Document seed-controlled Krea2 evals

2026-06-28 22:56:50 +02:00
parent 0328e5ca3a
commit ef3b983712
3 changed files with 60 additions and 26 deletions
@@ -135,14 +135,17 @@ style. Every cycle should turn visual evidence into one of:
 ## Protocol

 1. Pull the latest prompt/image from \`$in_channel\`.
-2. Compare the image against the prompt and previous edited prompt.
-3. Identify concrete Krea2 mismatches and likely generator path.
-4. Classify the next step: prompt-only edit, guide rule, or generator patch.
-5. Push only the next test prompt to \`$out_channel\`.
-6. Keep analysis in chat or \`$log_channel\`, not in \`$out_channel\`.
-7. Edit generator code/data only when the issue is systemic.
-8. Update \`$guide_file\` when a wording rule is confirmed.
-9. Run focused smoke tests after generator edits.
+2. Record the emitted seed.
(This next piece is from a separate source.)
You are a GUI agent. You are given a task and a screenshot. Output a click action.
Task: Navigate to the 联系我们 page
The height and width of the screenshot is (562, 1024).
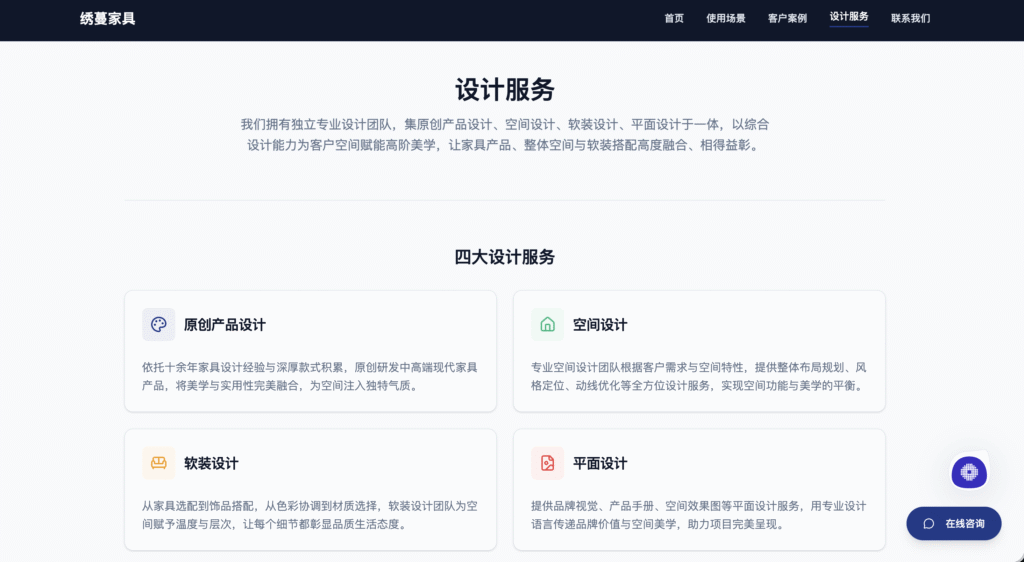[910, 18]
If it is missing, mark the image as uncontrolled.
+3. Compare the image against the prompt and previous edited prompt.
+4. Identify concrete Krea2 mismatches and likely generator path.
+5. Classify the next step: prompt-only edit, guide rule, or generator patch.
+6. Push only the next test prompt text to \`$out_channel\`. Preserve the same
+   seed through the MCP signal when available; never write the seed into the
+   prompt text.
+7. Keep analysis in chat or \`$log_channel\`, not in \`$out_channel\`.
+8. Edit generator code/data only when the issue is systemic.
+9. Update \`$guide_file\` when a wording rule is confirmed.
+10. Run focused smoke tests after generator edits.

 ## Cycles

@@ -175,15 +178,16 @@ Channels:

 Evaluation steps:
 1. Pull the latest payload from $in_channel.
-2. Inspect image_path and compare it to the prompt text.
-3. Score these Krea2 axes: identity, outfit continuity, pose/action, camera compliance, location coherence, crop/framing, prompt noise, model confusion tokens, and overall image usefulness.
-4. Identify the smallest concrete mismatch that should be tested next.
-5. Classify the finding:
-   - prompt-only: push exactly one edited prompt to $out_channel and nothing else on that channel.
+2. Record payload.seed if present. Keep the same seed for prompt-only A/B tests.
+3. Inspect image_path and compare it to the prompt text.
+4. Score these Krea2 axes: identity, outfit continuity, pose/action, camera compliance, location coherence, crop/framing, prompt noise, model confusion tokens, seed control, and overall image usefulness.
+5. Identify the smallest concrete mismatch that should be tested next.
+6. Classify the finding:
+   - prompt-only: push exactly one edited prompt to $out_channel and preserve payload.seed through the MCP signal when the tool supports it.
   - guide-rule: update $guide_file with the confirmed Krea2 wording rule.
   - generator-fix: edit the responsible generator path, add/adjust focused smoke coverage, run tests, and summarize the change.
-6. Keep a clear link between the image evidence, the prompt wording, and the generator path.
-7. Append the finding to the eval log with: original issue, changed wording/path, expected improvement, test result, guide update, generator update, and next hypothesis.
+7. Keep a clear link between the image evidence, seed, prompt wording, and generator path.
+8. Append the finding to the eval log with: seed, original issue, changed wording/path, expected improvement, test result, guide update, generator update, and next hypothesis.

 Current run:
 - run_id: $run_id